Start Page extract

The Game of the Earthly Paradise was received with great delight by the readers of the story; one family of children adopted the word "Mary-meadowing" to describe the work which they did towards beautifying hedges and bare places; and my sister received many letters of inquiry about the various plants mentioned in her tale. These she answered in the correspondence columns of the Magazine, and in July 1884 it was suggested that a "Parkinson Society" should be formed, whose objects were "to search out and cultivate old garden flowers which have become scarce; to exchange seeds and plants; to plant waste places with hardy flowers; to circulate books on gardening amongst the Members;" and further, "to try to prevent the extermination of rare wild flowers, as well as of garden treasures."

End Page extract

→ **Exercise task**:
In the garden passage, what was the proposed Parkinson Society meant to do? Answer in one to three sentences.

Start Supplied material

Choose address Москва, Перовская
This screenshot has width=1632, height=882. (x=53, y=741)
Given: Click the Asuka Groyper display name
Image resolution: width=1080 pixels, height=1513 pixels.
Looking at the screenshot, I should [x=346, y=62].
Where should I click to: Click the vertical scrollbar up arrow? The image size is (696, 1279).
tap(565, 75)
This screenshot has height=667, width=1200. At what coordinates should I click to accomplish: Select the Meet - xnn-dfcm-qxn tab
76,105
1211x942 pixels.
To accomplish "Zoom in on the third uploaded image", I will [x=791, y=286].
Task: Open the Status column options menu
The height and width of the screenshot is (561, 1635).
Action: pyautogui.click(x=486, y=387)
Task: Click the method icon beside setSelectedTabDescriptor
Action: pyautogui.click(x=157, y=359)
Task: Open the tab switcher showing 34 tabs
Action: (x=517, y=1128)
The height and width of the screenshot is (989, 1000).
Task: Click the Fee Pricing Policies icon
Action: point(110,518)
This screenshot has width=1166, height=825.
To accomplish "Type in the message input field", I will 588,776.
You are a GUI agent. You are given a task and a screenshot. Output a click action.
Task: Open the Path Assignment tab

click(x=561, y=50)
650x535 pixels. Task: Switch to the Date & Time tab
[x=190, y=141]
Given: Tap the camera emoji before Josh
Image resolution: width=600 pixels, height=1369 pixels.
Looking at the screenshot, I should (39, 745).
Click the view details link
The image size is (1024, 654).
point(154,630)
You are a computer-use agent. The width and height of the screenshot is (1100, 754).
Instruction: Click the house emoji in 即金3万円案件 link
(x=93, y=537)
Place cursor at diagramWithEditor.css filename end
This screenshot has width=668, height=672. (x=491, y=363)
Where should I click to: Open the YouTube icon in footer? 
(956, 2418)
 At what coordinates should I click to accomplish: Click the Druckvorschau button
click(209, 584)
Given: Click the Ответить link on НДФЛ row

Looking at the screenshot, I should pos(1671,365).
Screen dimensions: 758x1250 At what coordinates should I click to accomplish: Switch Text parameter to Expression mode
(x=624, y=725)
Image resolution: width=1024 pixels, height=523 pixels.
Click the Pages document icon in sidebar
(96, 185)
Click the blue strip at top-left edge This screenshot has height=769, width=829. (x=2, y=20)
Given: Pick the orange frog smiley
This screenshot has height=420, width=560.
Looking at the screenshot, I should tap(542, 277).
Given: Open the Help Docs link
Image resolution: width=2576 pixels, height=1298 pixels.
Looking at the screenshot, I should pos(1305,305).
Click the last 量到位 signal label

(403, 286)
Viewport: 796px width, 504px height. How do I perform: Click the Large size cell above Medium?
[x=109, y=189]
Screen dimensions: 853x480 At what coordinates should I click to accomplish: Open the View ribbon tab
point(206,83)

End Supplied material

→ **Reply to the exercise**:
The Parkinson Society was meant to search out and grow old garden flowers that had become scarce, swap seeds and plants, plant waste places with hardy flowers, and pass gardening books around among its members. It was also meant to try to keep rare wild flowers and garden treasures from being wiped out.